### SHORT PROBLEM
Reproduce, word for word, the part of the items that opens with the line containing "Where should I click to: Click the resolution" and closes with the line containing "[x=214, y=910]", both of those lines included.

======== INFORMATION PROVIDED ========

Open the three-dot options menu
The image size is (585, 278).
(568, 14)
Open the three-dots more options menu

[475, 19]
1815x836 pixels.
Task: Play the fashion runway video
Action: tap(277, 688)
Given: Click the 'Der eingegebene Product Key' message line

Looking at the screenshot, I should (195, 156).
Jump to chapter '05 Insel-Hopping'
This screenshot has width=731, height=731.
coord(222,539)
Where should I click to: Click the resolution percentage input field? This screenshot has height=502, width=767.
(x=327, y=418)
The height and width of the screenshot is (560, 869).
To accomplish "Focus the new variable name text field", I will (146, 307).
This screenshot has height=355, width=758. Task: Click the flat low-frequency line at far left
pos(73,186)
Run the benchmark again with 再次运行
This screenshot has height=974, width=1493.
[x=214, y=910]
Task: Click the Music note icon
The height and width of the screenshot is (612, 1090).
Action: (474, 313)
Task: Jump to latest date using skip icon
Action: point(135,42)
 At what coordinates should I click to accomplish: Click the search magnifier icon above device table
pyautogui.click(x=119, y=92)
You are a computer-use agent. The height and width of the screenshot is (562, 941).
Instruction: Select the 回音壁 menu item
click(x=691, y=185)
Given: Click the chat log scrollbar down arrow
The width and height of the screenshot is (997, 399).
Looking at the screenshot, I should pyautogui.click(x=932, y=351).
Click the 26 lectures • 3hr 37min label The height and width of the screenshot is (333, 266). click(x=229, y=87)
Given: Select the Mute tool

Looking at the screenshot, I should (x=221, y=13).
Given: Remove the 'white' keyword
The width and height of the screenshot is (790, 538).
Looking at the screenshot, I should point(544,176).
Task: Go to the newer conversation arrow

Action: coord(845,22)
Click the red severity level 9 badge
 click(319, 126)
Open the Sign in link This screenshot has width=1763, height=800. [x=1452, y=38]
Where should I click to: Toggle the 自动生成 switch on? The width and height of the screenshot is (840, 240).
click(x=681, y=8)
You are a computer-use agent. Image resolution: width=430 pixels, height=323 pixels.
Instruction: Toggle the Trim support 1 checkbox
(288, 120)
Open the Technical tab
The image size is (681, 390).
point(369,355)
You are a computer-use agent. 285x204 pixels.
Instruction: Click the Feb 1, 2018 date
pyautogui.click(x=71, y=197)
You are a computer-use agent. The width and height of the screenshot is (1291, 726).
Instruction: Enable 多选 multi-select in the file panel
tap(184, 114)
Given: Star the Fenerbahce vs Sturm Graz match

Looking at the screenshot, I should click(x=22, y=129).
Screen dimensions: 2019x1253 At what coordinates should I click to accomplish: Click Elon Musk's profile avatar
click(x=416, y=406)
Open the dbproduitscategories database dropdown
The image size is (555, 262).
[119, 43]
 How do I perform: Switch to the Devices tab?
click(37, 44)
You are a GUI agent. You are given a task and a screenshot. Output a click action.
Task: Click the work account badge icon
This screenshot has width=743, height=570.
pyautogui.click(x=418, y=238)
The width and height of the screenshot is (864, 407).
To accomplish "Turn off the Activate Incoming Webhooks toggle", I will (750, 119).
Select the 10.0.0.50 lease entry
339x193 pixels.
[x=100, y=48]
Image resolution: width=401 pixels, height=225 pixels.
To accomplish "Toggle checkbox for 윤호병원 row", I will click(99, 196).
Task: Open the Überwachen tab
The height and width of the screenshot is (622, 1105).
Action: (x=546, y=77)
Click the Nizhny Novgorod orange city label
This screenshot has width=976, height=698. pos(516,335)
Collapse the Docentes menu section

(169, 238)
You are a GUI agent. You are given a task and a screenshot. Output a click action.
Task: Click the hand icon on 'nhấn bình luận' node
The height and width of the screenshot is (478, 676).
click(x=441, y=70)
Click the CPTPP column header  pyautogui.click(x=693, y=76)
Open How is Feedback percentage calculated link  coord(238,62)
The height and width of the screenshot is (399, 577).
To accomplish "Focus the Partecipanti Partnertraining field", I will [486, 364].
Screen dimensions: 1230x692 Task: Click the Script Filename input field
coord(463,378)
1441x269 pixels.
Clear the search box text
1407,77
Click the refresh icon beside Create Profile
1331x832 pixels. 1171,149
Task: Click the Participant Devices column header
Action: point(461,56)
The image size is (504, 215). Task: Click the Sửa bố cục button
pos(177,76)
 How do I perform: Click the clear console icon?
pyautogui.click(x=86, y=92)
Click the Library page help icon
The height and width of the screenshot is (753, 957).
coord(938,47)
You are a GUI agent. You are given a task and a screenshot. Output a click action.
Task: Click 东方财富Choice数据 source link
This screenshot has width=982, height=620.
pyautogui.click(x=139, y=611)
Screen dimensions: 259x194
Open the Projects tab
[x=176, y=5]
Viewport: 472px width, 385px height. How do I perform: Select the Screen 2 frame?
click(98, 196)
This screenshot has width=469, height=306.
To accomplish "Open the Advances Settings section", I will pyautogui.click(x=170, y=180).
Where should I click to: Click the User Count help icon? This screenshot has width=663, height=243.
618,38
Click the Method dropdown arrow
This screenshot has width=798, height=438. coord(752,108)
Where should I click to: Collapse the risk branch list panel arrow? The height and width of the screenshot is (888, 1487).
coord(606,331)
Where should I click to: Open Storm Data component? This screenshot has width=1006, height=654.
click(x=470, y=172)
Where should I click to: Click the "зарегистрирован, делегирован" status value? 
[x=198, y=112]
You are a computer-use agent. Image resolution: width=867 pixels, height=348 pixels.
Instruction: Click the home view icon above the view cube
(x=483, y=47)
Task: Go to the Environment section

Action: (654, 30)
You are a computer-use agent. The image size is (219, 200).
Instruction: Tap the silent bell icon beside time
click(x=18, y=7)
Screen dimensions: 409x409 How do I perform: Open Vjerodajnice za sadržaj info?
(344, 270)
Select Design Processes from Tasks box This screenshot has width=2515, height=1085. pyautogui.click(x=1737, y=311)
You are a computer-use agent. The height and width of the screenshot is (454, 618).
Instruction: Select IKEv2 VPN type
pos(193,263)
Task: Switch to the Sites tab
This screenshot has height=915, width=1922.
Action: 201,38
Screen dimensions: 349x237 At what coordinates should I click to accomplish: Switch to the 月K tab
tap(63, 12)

========

### REPLY TO THE TASK
Where should I click to: Click the resolution percentage input field? This screenshot has height=502, width=767.
(x=327, y=418)
The height and width of the screenshot is (560, 869).
To accomplish "Focus the new variable name text field", I will (146, 307).
This screenshot has height=355, width=758. Task: Click the flat low-frequency line at far left
pos(73,186)
Run the benchmark again with 再次运行
This screenshot has height=974, width=1493.
[x=214, y=910]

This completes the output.